ここ2年程、将棋界では藤井聡太七段の活躍に沸いている。僕自身は将棋界の当事者でも何でもないので、一観衆として藤井七段の活躍を楽しんでいるが、プロ棋士にとっては他人事ではない。谷川浩司九段は若手に対して「君たちは悔しくないのか」と発破をかけているが、藤井七段以外のプロ棋士にとっては屈辱以外の何物でもないはずだ。藤井七段のような凄い棋士が出てきたと喜んでいるプロ棋士はいないはずだ。

多くの人は何かしらの専門分野に取り組んでいる。そしてその中の一部はプロと言われる人であろう。そのような自分の取り組んでいる専門分野のプロにとっては、凄い同業者に対して手放しで褒め称えて良いはずがない。凄い同業者がいれば、それを超えるために腕を磨くことに専念しなければならない。

僕自身も、学生時代までは同じ分野を専門とする一流学者に対して憧れを持っていたことがある。そして過去の偉人に対して尊敬の念を抱いていた。しかし今は違う。同じ専門分野に憧れの人などいない。凄い人がいれば、それを越えなければならないと思っている。学問は決して順位を争うものではない。しかしだからと言って現在の地位に甘んじていいはずがない。やはりその分野に打ち込むからには、どのような分野であっても頂点を目指すべきだ。

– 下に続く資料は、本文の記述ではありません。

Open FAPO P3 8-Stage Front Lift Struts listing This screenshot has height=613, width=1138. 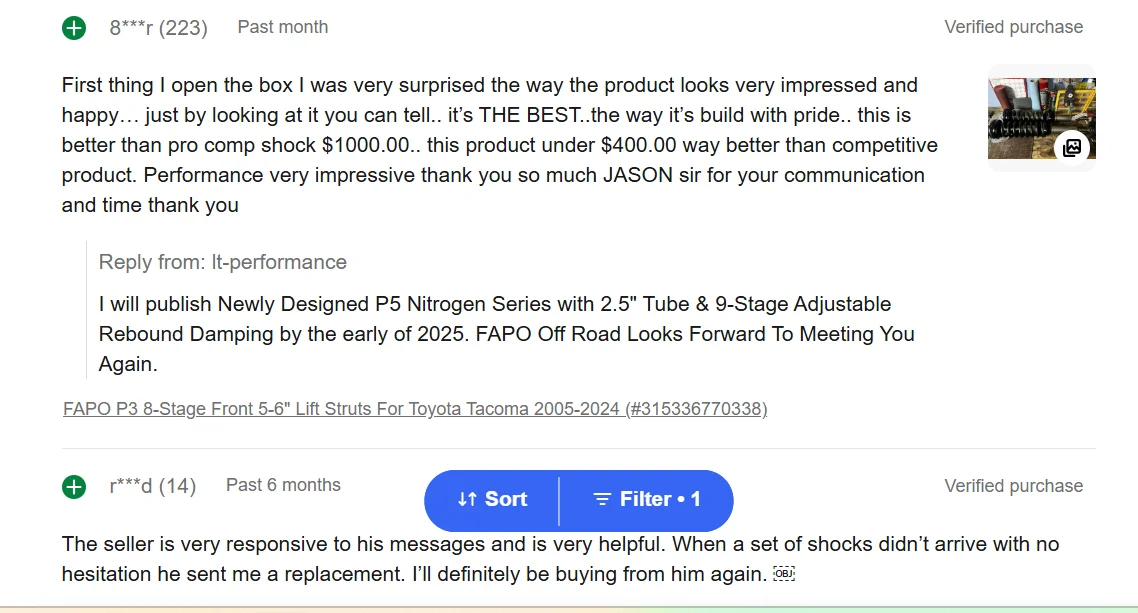click(x=415, y=409)
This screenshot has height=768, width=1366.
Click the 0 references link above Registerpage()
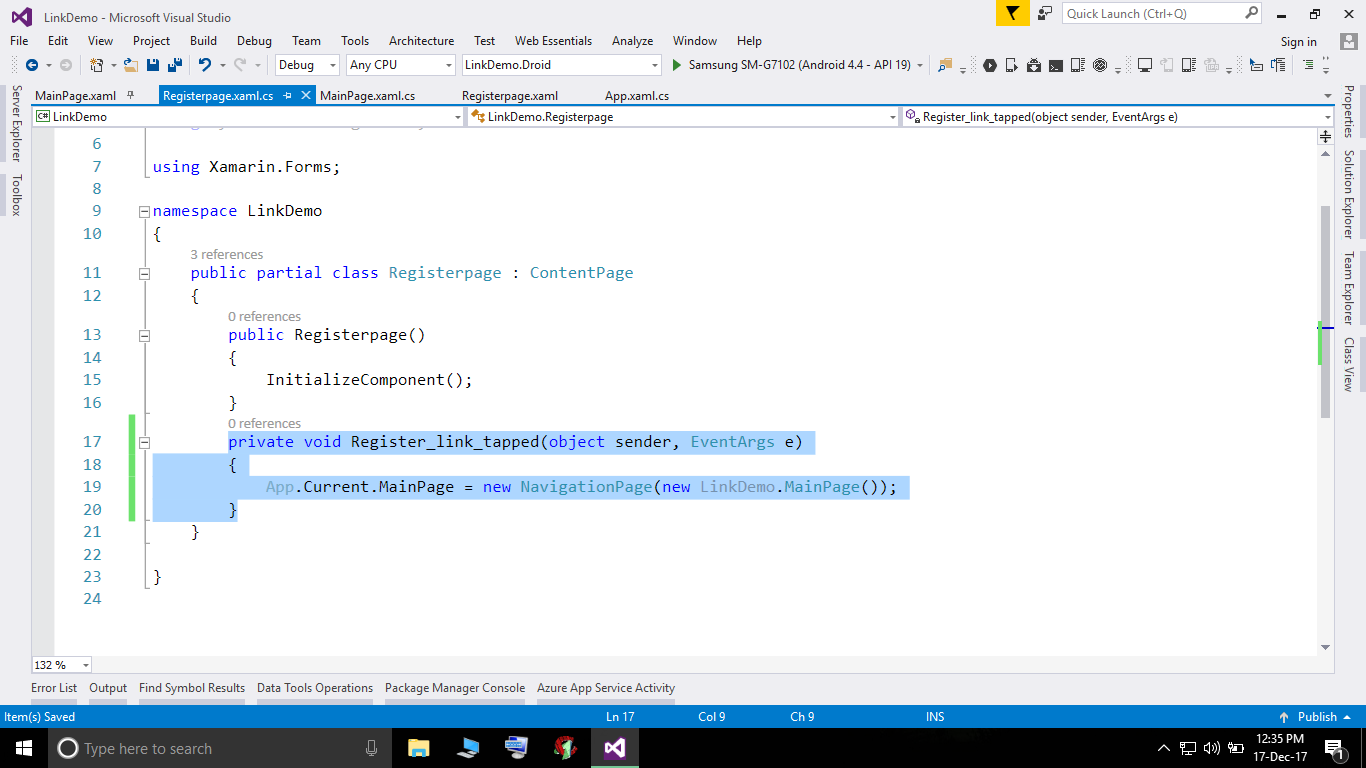pyautogui.click(x=264, y=315)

ここ数年、僕はこのような意識が強くなってきている。普通は歳を取ればそのような意識がなくなっていくものかもしれない。しかし僕は以前、調子を壊したりして思うように打ち込むことが出来なかった。しかし今は万全の状態に近づいている。そして今なら自分の目指す所へ届くことが出来ると思っている。だからこそ、今は同じ分野に憧れの人などいない。もちろん、他分野には尊敬している人はたくさんいる。山中伸弥教授や大谷翔平選手、そして大坂なおみ選手などだ。そして自分の打ち込んでいる分野でそれらの人に引けを取らないくらいのプレーヤーにならなければならないと思っている。こんなことを言うとバカにされるかもしれないが、僕は本気だ。

もちろん、頂点を目指したからと言って、全ての人が頂点に立てるわけではない。トップに行けるのは一握りの人だけだ。しかし初めからそんなのは無理だと思っていれば、100%達成できない。しかしバカになって本気でそこを目指せば0.1%くらいは可能性が開けるかもしれない。この0.1%を高いと見るか?低いと見るか?その見方次第で後の人生が大きく変わる。0.1%を1%に、そして10%、50%と上げて行くために努力を続ける。そのような先の見えない努力が出来るバカであることが、目標を達成するための一番の資質だと思っている。